Background Eruptive pseudo-angiomatosis (EPA) is a rare, relatively newly described cutaneous disorder characterized by the sudden onset of several bright red, angioma-like papules surrounded by blanched halo. Its aetiology is unknown; however, viral infection or mosquito bites have been speculated as possible causes.
Objective This study aims to determine the clinical and histopathological features of EPA, and whether it is associated with Epstein–Barr virus (EBV) infection.

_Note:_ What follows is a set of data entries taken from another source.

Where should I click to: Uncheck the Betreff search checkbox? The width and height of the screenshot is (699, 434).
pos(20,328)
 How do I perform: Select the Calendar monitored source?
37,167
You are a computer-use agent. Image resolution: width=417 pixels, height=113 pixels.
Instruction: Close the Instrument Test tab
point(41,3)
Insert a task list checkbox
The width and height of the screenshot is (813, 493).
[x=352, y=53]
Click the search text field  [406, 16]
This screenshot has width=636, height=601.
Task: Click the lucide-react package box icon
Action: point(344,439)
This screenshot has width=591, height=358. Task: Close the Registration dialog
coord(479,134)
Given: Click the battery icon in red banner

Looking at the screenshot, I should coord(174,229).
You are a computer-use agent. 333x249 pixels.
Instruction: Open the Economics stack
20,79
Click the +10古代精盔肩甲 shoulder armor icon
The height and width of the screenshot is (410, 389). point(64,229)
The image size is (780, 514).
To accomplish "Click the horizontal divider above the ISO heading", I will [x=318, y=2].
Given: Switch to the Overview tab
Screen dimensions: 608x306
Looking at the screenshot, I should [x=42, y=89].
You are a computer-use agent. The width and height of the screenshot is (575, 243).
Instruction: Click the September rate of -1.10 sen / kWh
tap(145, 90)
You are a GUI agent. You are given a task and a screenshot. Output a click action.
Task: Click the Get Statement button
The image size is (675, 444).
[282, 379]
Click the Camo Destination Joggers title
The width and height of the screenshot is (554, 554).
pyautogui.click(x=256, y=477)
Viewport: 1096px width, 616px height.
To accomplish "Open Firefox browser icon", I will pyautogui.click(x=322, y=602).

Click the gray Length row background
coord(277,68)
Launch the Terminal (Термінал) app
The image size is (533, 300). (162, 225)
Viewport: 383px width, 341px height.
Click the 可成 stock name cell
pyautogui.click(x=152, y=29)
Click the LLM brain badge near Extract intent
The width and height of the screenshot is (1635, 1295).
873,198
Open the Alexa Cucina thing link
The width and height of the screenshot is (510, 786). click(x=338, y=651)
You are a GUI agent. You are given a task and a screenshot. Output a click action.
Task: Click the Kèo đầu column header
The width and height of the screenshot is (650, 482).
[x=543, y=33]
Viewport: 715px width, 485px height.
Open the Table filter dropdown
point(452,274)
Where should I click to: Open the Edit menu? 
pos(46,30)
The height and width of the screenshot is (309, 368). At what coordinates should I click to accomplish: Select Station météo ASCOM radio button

Methods We conducted a retrospective chart review of 25 EPA cases from 2006 to 2008. In order to determine latent EBV infection, EBV-encoded small RNA (EBER) in situ hybridization was performed in 18 subjects. To determine EPA's distinguishing histological characteristics, we compared the cases with 22 control cases of perivascular lymphocytic infiltration for haematoxylin and eosin, CD3, CD4, CD8, CD31 and c-kit staining patterns.
Results The patient sample's female-to-male ratio was 2.1 : 1, and the patients’ age ranged from 5 to 79 years (average 46 years). The lesions appeared during the months of July to September in all but 3 patients. Skin biopsies demonstrated capillary ectasia with perivascular mononuclear cellular infiltrates in the upper dermis. Most patients were otherwise healthy, and routine laboratory results were all normal except in one patient who had diabetes. The skin lesions faded without any treatment in 1–2 weeks. Results of EBER in situ hybridization were all negative. The only histological distinguishing feature of EPA was the presence of intravascular neutrophils, which was found to be present in 19 of the 20 EPA cases (95%), in contrast to only 3 of the 22 control subjects (14%) (P < 0.0001).
Conclusion The sudden onset of lesions during the summer months among our patients supports the ‘paraviral eruption’ concept of this probably underdiagnosed condition. The significant presence of intravascular neutrophils may be a diagnostic clue of EPA in South Korea.